→ **PROVIDED TEXT**
--- START ---

Between 1975 and the early 1990's the majority of new high speed elevators were manufactured with DC motors supplied by a variable speed drive (VSD) that consisted of an isolation transformer, silicon controlled rectifiers, control electronics, and a ripple filter. This same VSD system was also used to modernize thousands of existing elevators. The existing DC motor was retained and the MG was replaced by the VSD.
The silicon controlled rectifier variable speed drive (SCR VSD) is considered to be much more energy efficient than the MG set because the MG set was turning even if the elevator was stopped. However, the SCR VSD wastes significant energy because the isolation transformer was always connected to the power supply grid. Additionally, the SCR VSD supplied standby power (approximately 50% of running current) to the motor field. This power was typically supplied 24 hours a day, 365 days a year. The only time the VSD was not connected and consuming power was during maintenance.
The invention is directed to an apparatus and methods for enhancing the energy efficiency of a variable speed drive 15 (VSD) used to control an elevator by disconnecting the VSD from the AC power supply grid when the elevator is idle and reconnecting the VSD when the elevator becomes active. One embodiment of the invention comprises an alternating current power supply grid, one or more variable speed drives, contactors connected between the alternating current power supply grid and the variable speed drive(s) that are used to connect or disconnect the variable speed drive(s) from the alternating current power supply grid, and, a control system that controls the contactors. The invention may be powered by a three phase AC power source. The variable speed drives may comprise an isolation transformer having a line side, one or more silicon controlled rectifiers, a control circuit and a ripple filter and the contactor(s) could be connected to the line side of the isolation transformer of each variable speed drive. The contactors may comprise a coil which is powered by the control system to connect or disconnect the VSDs and the AC power supply grid. Solid-state devices may be used instead of contactors, and the control system may control the gates of the solid-state devices to connect or disconnect the VSDs and the AC power supply grid. In one embodiment, the control system disconnects VSDs that are idle for a fixed time period, such as 60 seconds.
The invention enhances the energy efficiency of variable speed drives (VSD) used to control elevators by disconnecting the VSDs from the AC power supply grid when the elevators are idle and connecting the VSDs to the AC power supply grid when the elevators are or become active.
In a preferred embodiment, an elevator is powered by a DC motor 10 controlled by a variable speed drive 15 (VSD) having an isolation transformer 15 a, a plurality of silicon controlled rectifiers 15 b, control electronics 15 c, and a ripple filter 15 d. A three phase contactor 21 is connected to the line side of the isolation transformer of the VSD 15 and the AC supply grid 25. which may be a three phase AC power source. A control system, such as logic controller 28 is connected to the AC supply grid 25 and has an output device 30 connected to the three phase contactor 21 that controls the three phase contactor to disconnect the VSD 15 from an AC supply grid 25 when elevator service is not required. When the control system 28 supplies power to the coil 21 a of the contactor 21, the contactor 21 connects the VSD 15 to the AC supply grid 25. When the control system 28 does not supply power to the coil of the contactor 21, the contactor 21 disconnects the VSD 15 from the AC supply grid 25. The control system 28 remains connected to and continues to be powered by the AC supply grid 25 even when the VSD 15 is disconnected from the AC supply grid.
In an alternate embodiment, the contactor is replaced with a solid state device such as a switch. In this case, the control system has an output device that controls the gate of the solid state device.

--- END ---

→ **SUPPLIED ENTRIES**
--- START ---

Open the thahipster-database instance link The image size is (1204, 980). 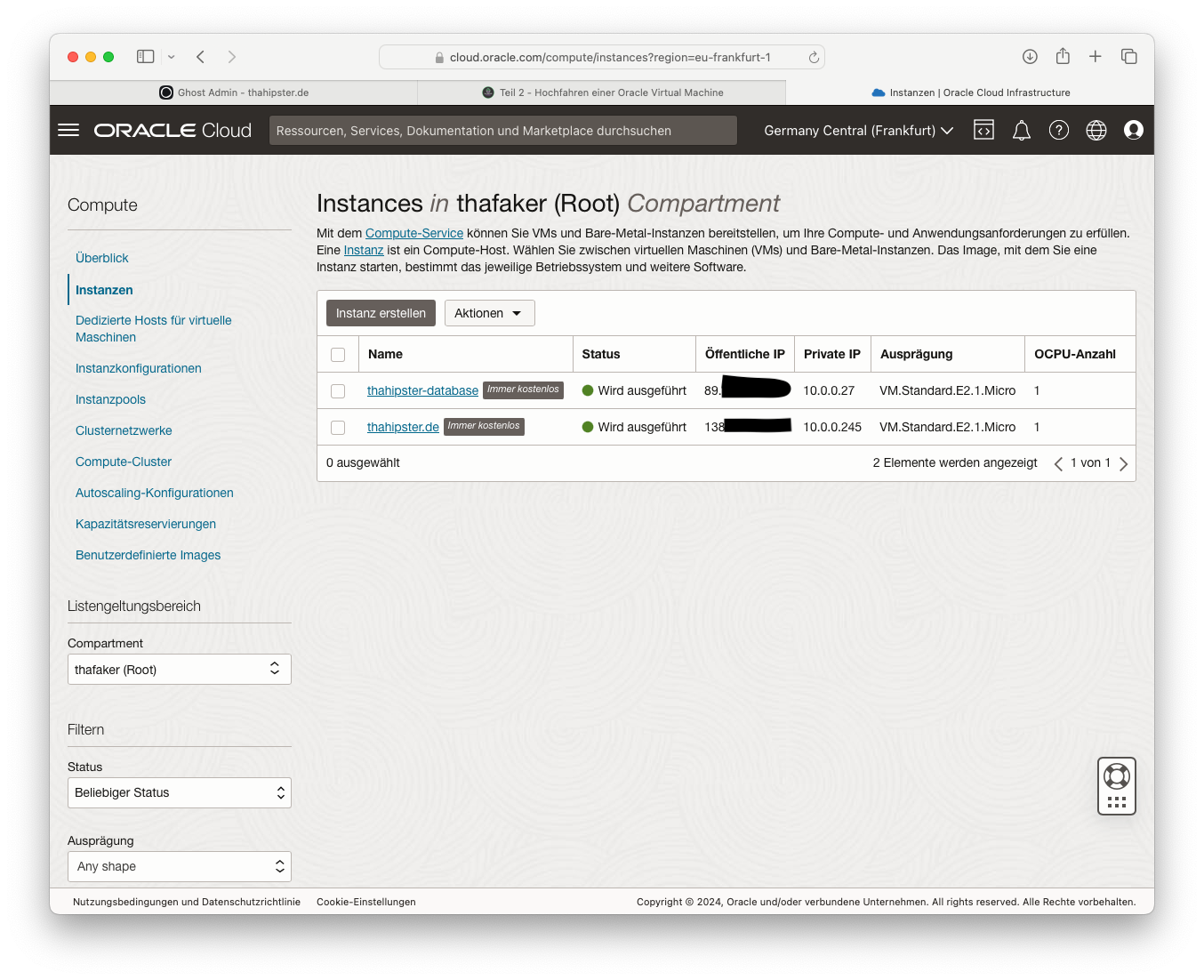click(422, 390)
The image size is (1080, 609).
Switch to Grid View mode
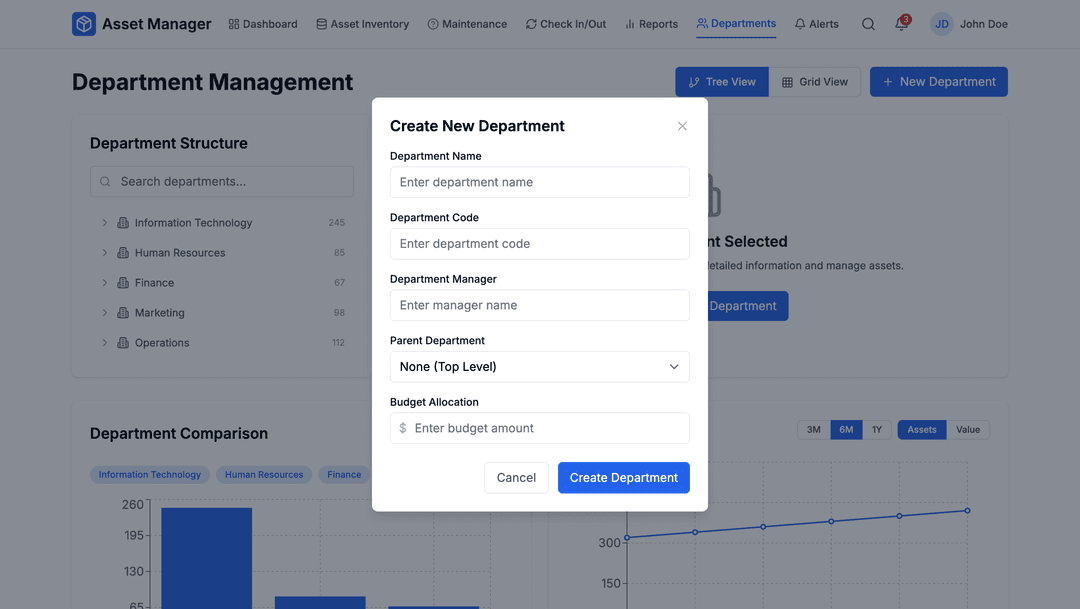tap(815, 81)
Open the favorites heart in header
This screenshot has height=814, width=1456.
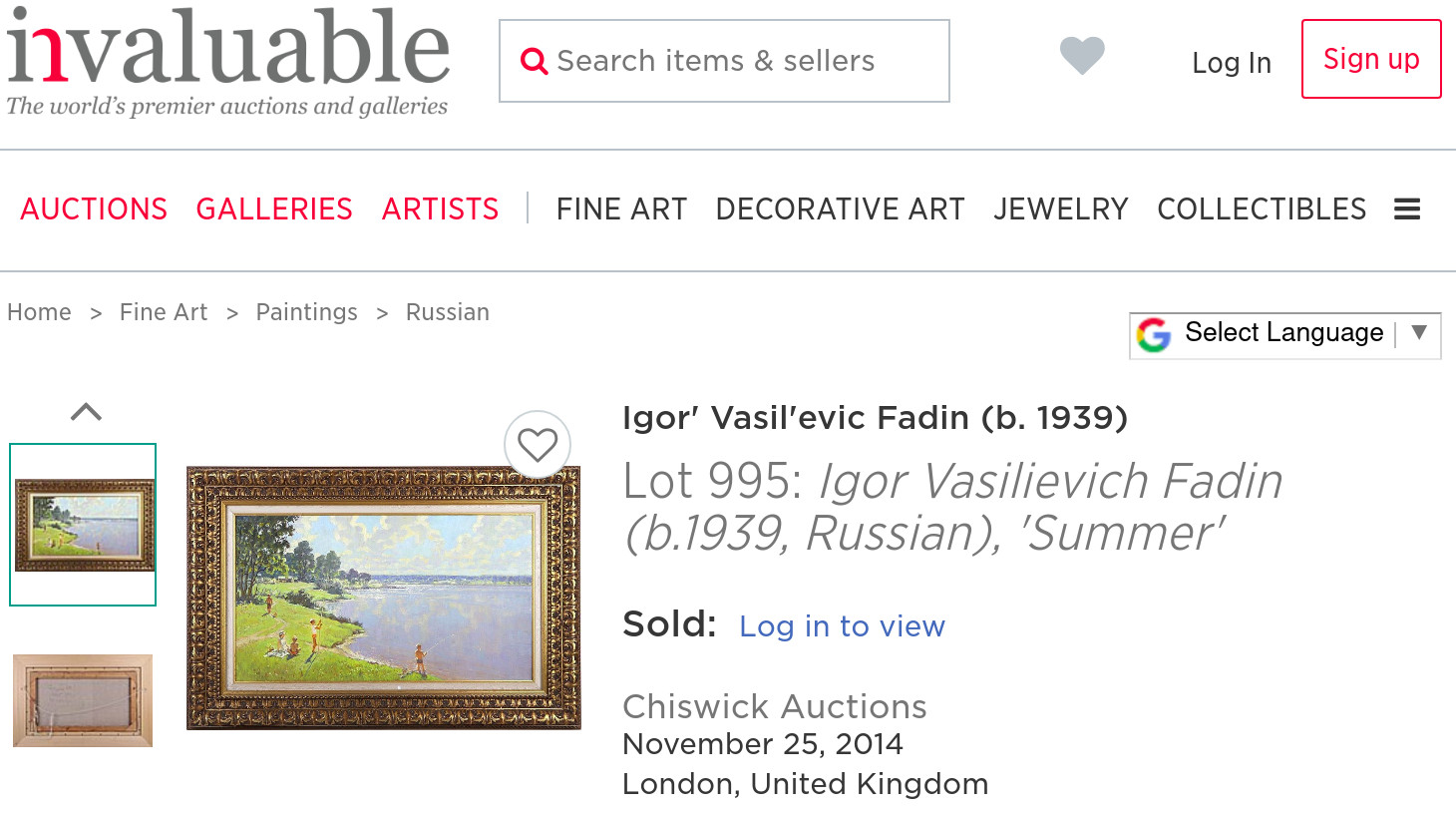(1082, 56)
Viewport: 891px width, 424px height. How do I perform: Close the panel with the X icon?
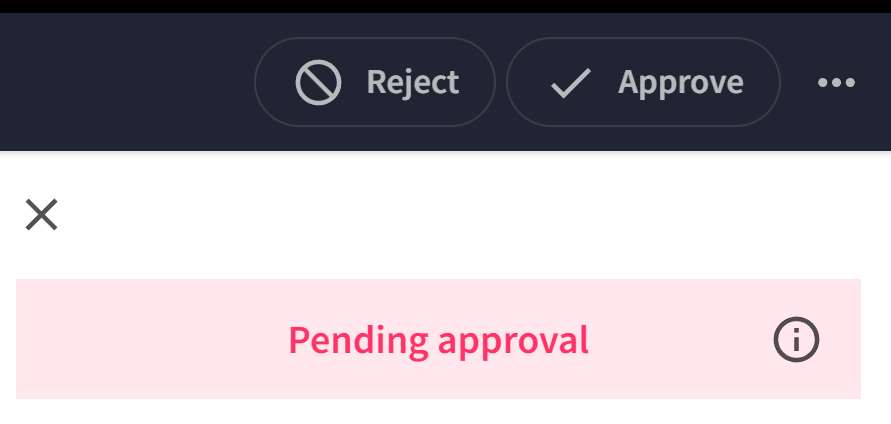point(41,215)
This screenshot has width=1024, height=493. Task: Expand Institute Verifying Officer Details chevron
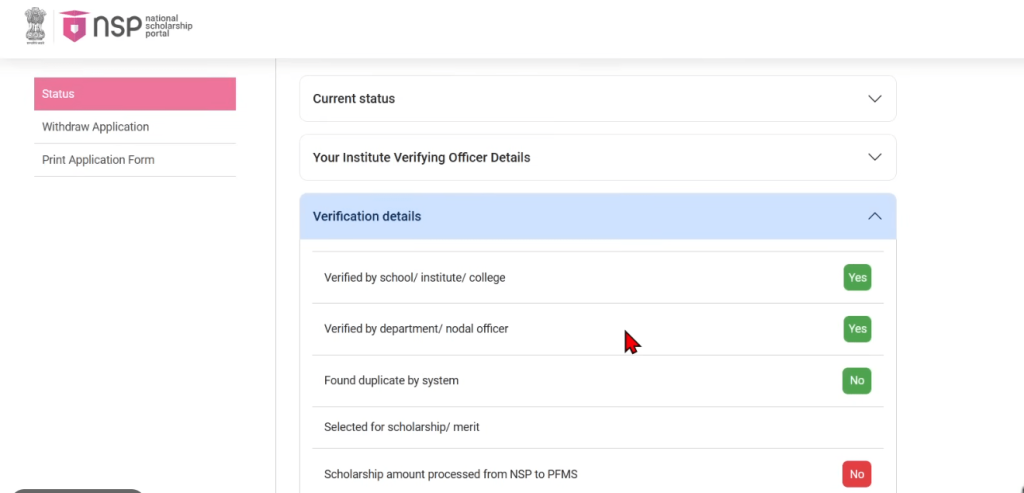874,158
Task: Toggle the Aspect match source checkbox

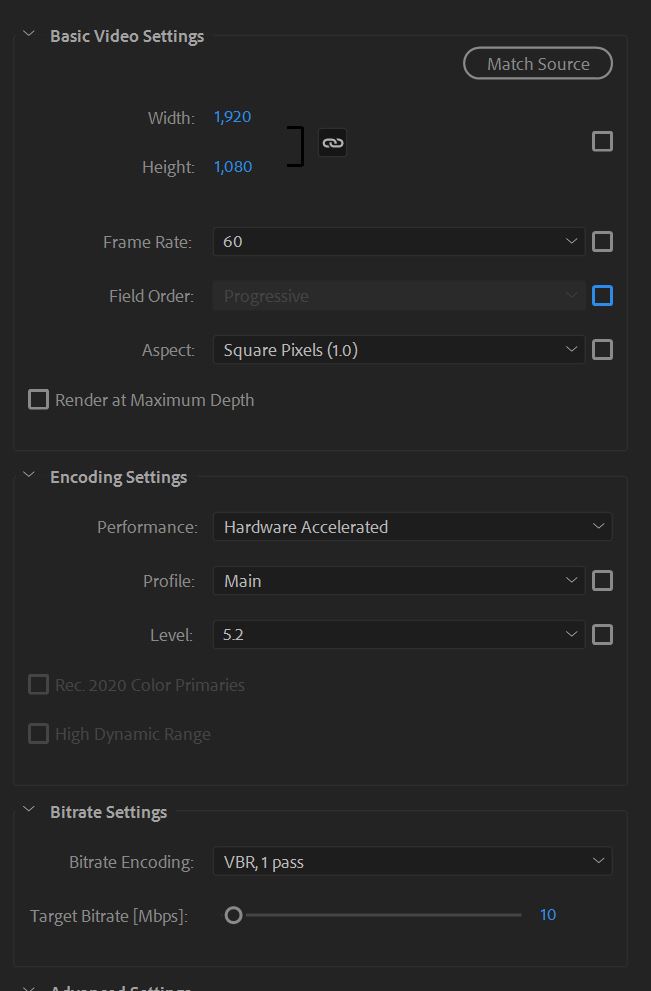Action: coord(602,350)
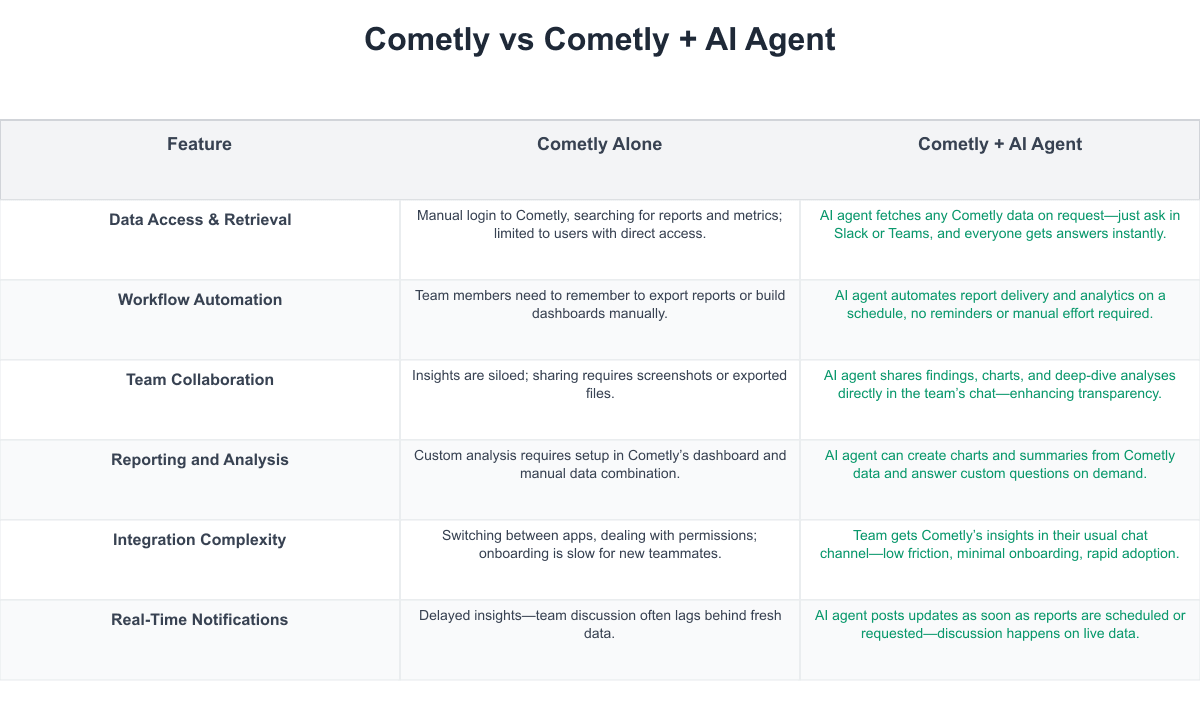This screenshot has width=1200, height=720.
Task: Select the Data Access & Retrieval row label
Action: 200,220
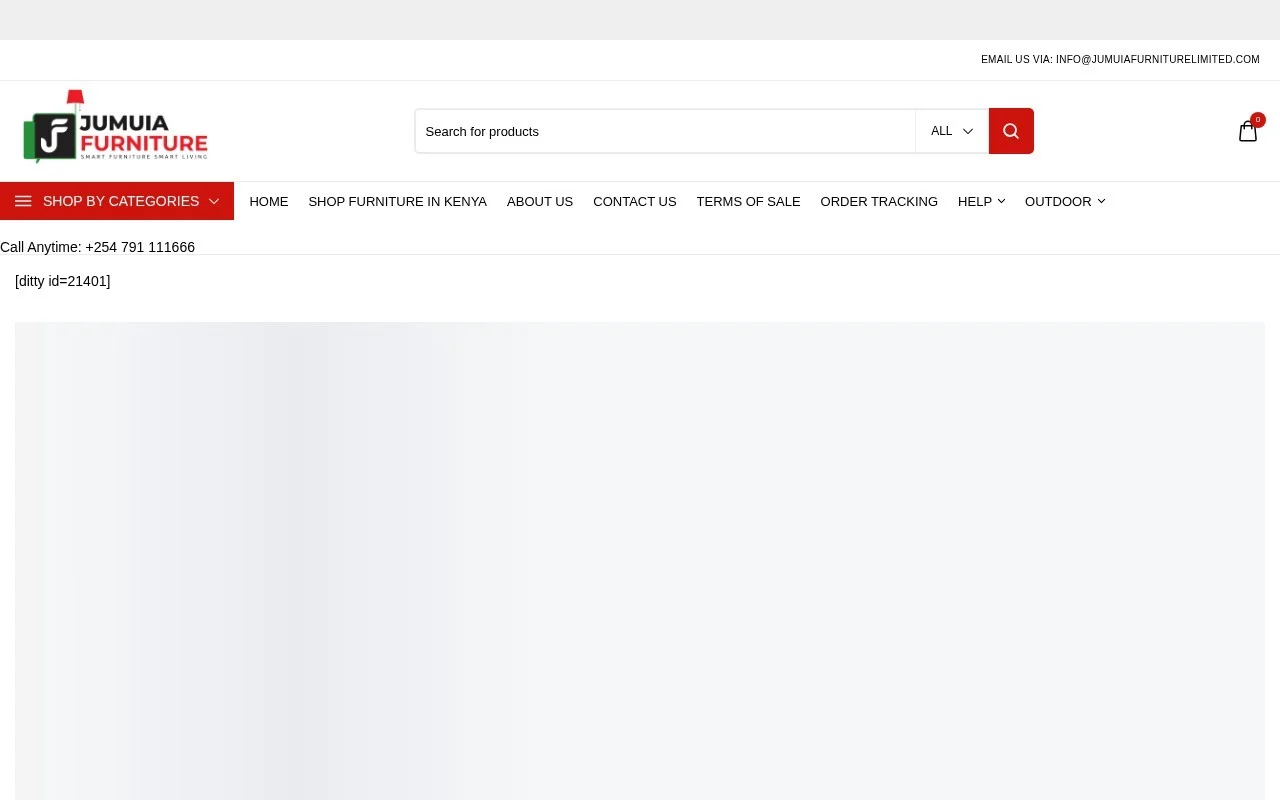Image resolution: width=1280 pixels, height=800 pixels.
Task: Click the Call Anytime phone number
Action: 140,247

--- END ---

→ **WORK TO COMPLETE**
1. In the text on elevator variable speed drives, how much standby power did the SCR VSD supply to the motor field?
2. Continue the text on elevator variable speed drives from where it stops.
The entries were taken from a different source than the text.

→ **EXERCISE RESULTS**
1. Approximately 50% of running current.

2.
The control system may include software, firmware or hardware to connect or disconnect the VSD from the AC supply grid based upon demand for an elevator. In one embodiment, the VSD is disabled if there is no demand for an elevator for a fixed period of time, such as 60 seconds. Since the VSD executes a startup sequence and self diagnostic routine that takes several seconds each time the VSD is connected or reconnected to the AC supply grid, the VSD should not be disabled each time the elevator stops at a floor.
It is envisioned that a typical elevator would have the VSD disabled over 12 hours a day during the work week and for a much longer time in periods of light use, such as weekends and holidays. A typical elevator consumes 1 to 2 kilowatts when on standby which can be saved with this invention.
Claims (20)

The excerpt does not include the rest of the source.